Media Center Options, Part III
Needless to say, I think this is the longest a single topic has ever remained the subject of my posts here. Aside from being a place where I can go back and see all these options written down for future reference, maybe some poor person doing a Google search will stumble across one of these posts when they are in the same predicament as me. Yes, I know the use of “they” in the previous sentence is wrong. No, I’m not going to change it.
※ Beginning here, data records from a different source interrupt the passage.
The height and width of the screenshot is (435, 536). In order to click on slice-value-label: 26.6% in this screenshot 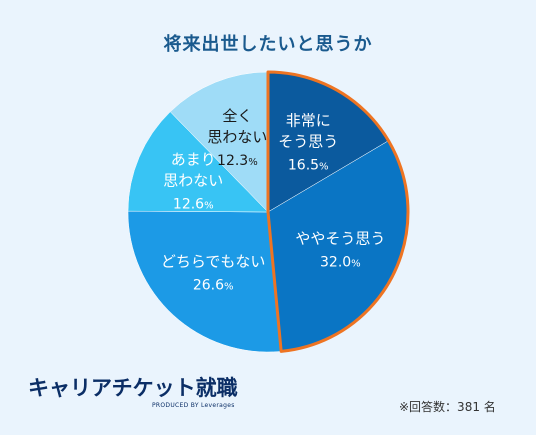, I will do `click(214, 286)`.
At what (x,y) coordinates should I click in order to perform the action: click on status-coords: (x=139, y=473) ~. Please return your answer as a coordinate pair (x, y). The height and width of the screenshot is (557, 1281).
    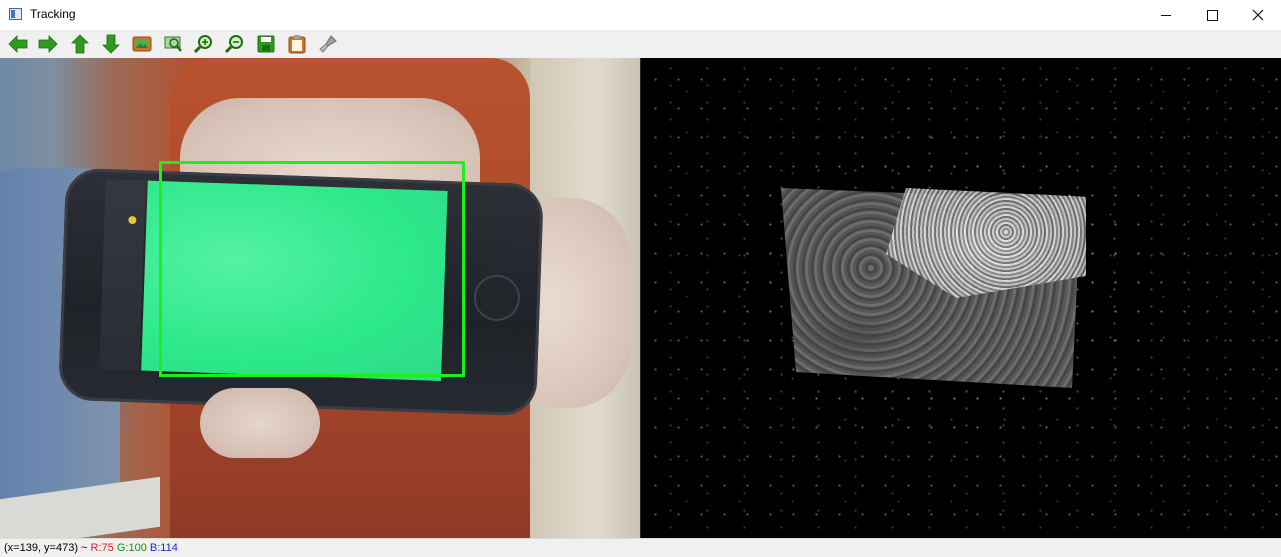
    Looking at the image, I should click on (46, 548).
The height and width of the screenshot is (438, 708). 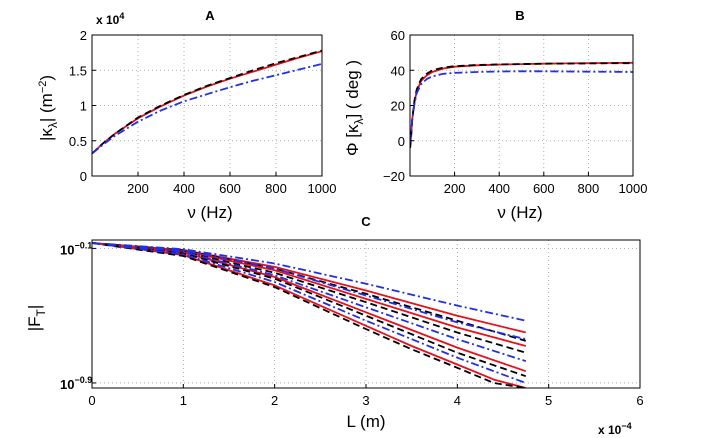 I want to click on panel-a-ytick-label: 2, so click(x=84, y=36).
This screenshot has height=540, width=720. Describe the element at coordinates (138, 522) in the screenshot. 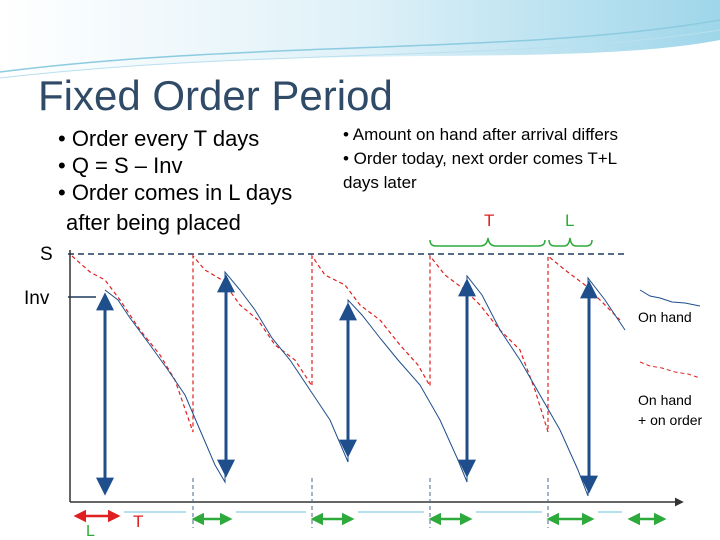

I see `bottom-t-label: T` at that location.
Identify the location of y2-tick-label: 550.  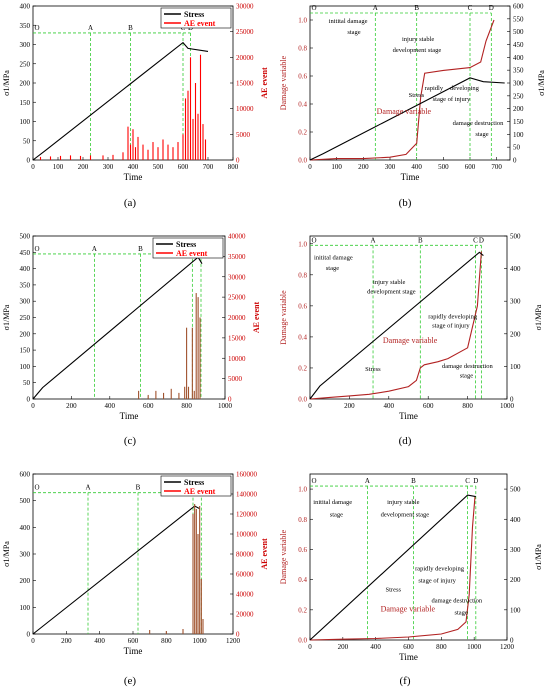
(518, 19).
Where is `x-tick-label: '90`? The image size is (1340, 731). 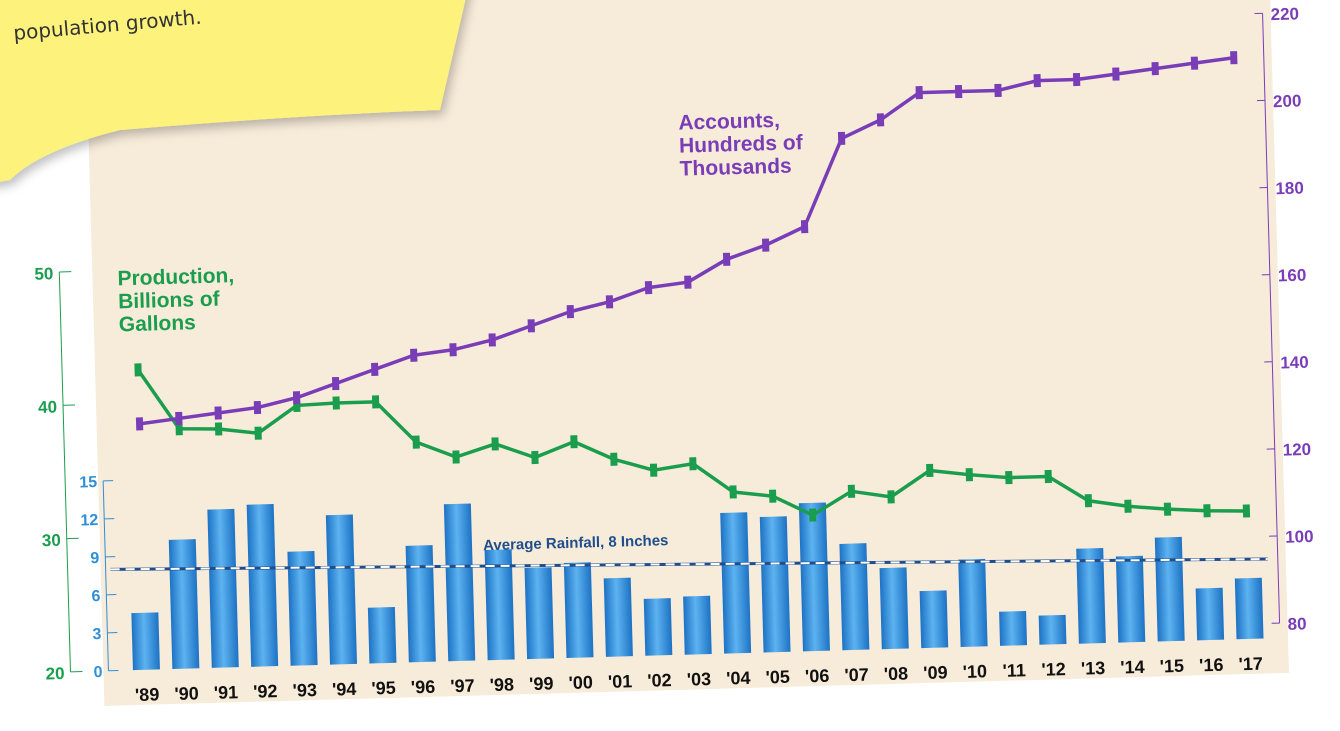
x-tick-label: '90 is located at coordinates (186, 694).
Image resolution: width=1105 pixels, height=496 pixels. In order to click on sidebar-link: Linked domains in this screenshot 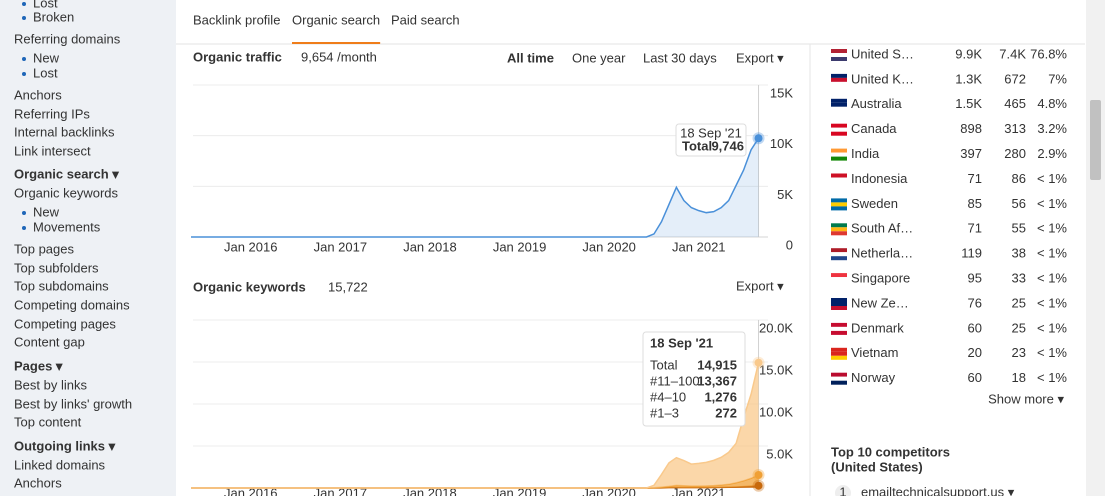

As I’ve mentioned before, this whole “project” has two goals: 1) Be able to record multiple digital cable channels without needing multiple (or preferably any) set top boxes, and 2) Be able to stream live TV to (at the minimum) my dad’s study where there is no cable outlet. The first point has to be accomplished pretty much through hardware. A recording devide that utilizes CableCARDs will allow me to record the digital channels without needing a cable box, and if I desire an extra tuner, I can always run an IR blaster to a cable box. The options available now and in the near future are either a Series3 Tivo (~$800) or a Media Center PC running Vista. For the computer, apparently the CableCARD tuners are going to be strictly OEM, so I’d have to buy one from Dell, HP, etc. Point number two can be accomplished through both hardware and software, though my preference is for the hardware route. Media Center Extenders are really the only solution for this and have to work with the Media Center software in XP (and presumably Vista). The alternative is to have a separate computer acting like this and have it running the software that is being used to manage everything (MythTV, SageTV, etc.). With these software options there’s also just the option of controlling it all on a single computer, but then there is the potential for it to have issues with whatever else you’re trying to do.
For right now, I’m still in a holding pattern until a solution comes along that I’m content with. Then I’ll go to the phase of having my parents sign off on it (since they will the ones paying for it, after all). That might arguably be the even harder part.